No updates in Kennett Township fraud investigation
By Richard Gaw
While the Aug. 7 Kennett Township Board of Supervisors meeting revealed nothing in the way of updates about the continuing investigation of possible fraud in the township, it did vote in favor of a new payroll system, and informed those in attendance that the hiring of a new township manager could be finalized soon.
As he has been doing since May, board chairman Scudder Stevens began the meeting by reading from a prepared statement that gave the audience the latest information about the two investigations undertaken by the Chester County District Attorney's Office and a forensic auditor – hired by the township -- that are looking into suspicious transactions on township accounts that were first detected in late April.
“You’ll recall that I’ve reported at each meeting on both parts of the investigation: First, the District Attorney’s investigation into the criminal portion of this matter,” Stevens said. “Second, the forensic accountant’s investigation into determining how and to what extent actions were taken that were either improper or illegal. We continue to be in regular communication with those leading both investigations and both are proceeding normally and on schedule.
“There are no changes to report at this time,” Stevens added. “I regret that I cannot provide any more details than that right now.”
When Stevens was asked to provide more specifics as to what he meant by saying that the investigation was “proceeding normally and on schedule,” he said that the intention of the District Attorney's Office and the forensic auditor is to “move this thing along as quickly and as thoroughly as possible. The dates that we've heard are that this could be ready to come to fruition sometime in mid-September.”
That date was consistent with past updates and reports related to the investigation, but Kennett Township Police Chief Lydell Nolt amended Steven's predicted investigation timeline by saying that the investigation is “progressing.”
“As long as there is information available, the detectives are wanting to continue this investigation and we are all on track with that process,” Nolt said. “The time frame to finish depends on how far the investigation goes and where the information that is available leads to.”
In other township news, the board voted unanimously to approve a recommendation by interim township manager Alison Rudolf to shift the township's payroll manager to a service provider specializing in payroll service.
The vote enables the township to enter into an agreement with The Payroll Factory for an annual account not to exceed $3,000, or about $94 per pay period. Headquartered in Malvern, the locally owned service company has been providing payroll services for over 30 years to hundreds of companies throughout the United States.
The contract will first be applied to the township's fourth quarter payroll, beginning on Oct. 1.

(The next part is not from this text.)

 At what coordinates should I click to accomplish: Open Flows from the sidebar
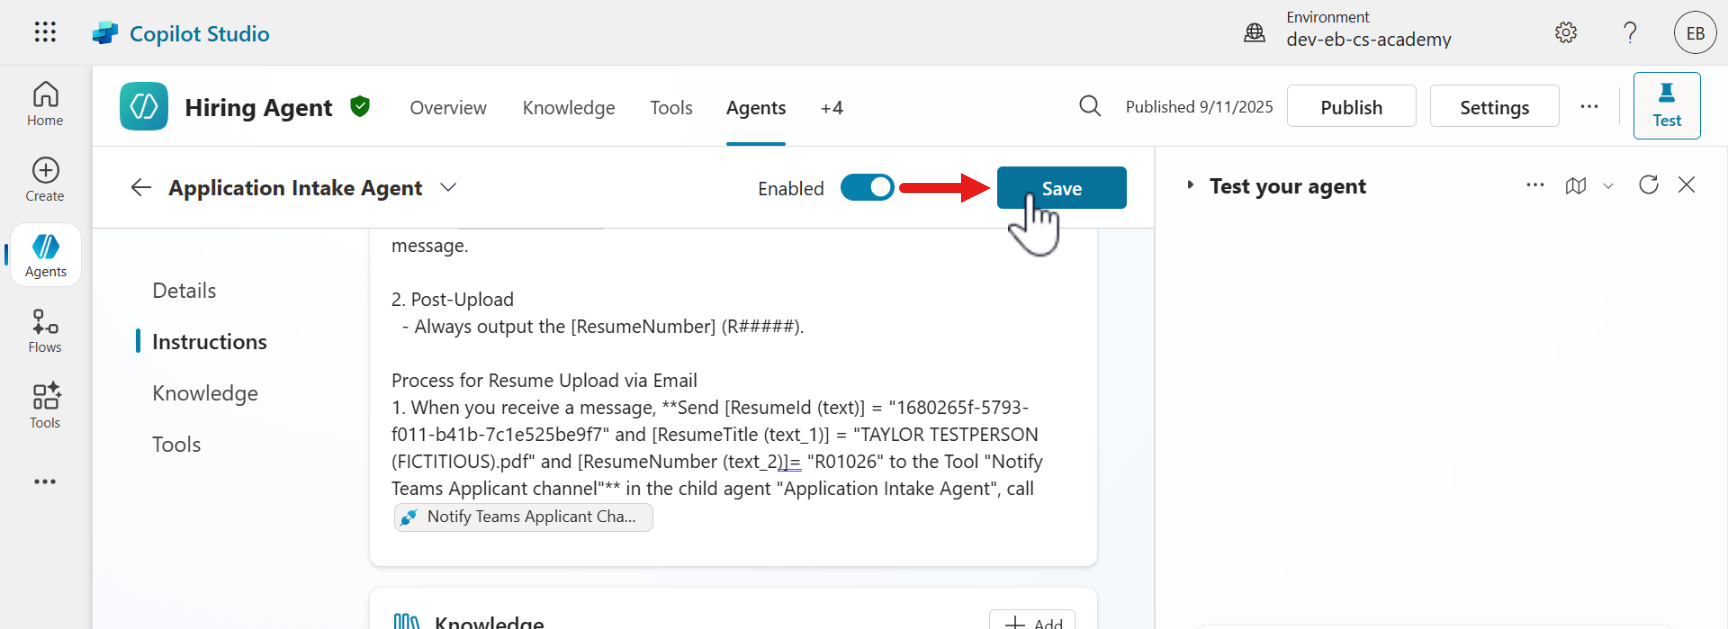click(45, 331)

Rudolf said that the new agreement will improve efficiency, increase internal controls, tighten security and incorporate new technology. Currently, the township uses QuickBooks to manage its accounting records and payroll, and while Rudolf said that the system is adequate for smaller entities, the township has increased the size of its staff in recent years, which has created more complex needs for the township's accounting and payroll system.
Rudolf surveyed 15 other municipalities in the area, and of them, 11 use an outside payroll service, she said.
“We have a very scant staff in the area of finance,” Rudolf said. “There was a very heavy involvement in the finance area by the former manager, and with the size of Kennett Township, the size of the budget and adding [investments in] EMS (Emergency Services) and open space, you're upwards of the $6 million to $7 million range, and you really need more support in managing your systems. This is a good first step in that direction, and it is something that is commonly done by other municipalities. It's a more robust system for payroll.”
Stevens agreed with Rudolf that contracting with the outside firm is a good idea.
“We continue to work diligently to ensure that the government of Kennett Township proceeds without interruption, and to take prudent steps to add both additional safeguards and security to all of our systems – financial and otherwise,” he said.
Stevens also detailed in his opening statement that the township has narrowed the field of candidates for its now vacant township manager, and said that the available position received 33 qualified applicants.
“We narrowed the field considerably and are working diligently to finalize our selection – including going through the later stages of due diligence, including a thorough background check,” Stevens said. “We believe it prudent to leave it to that right now. When we have the homework side of things done, we will have complete information to announce – including a timetable.”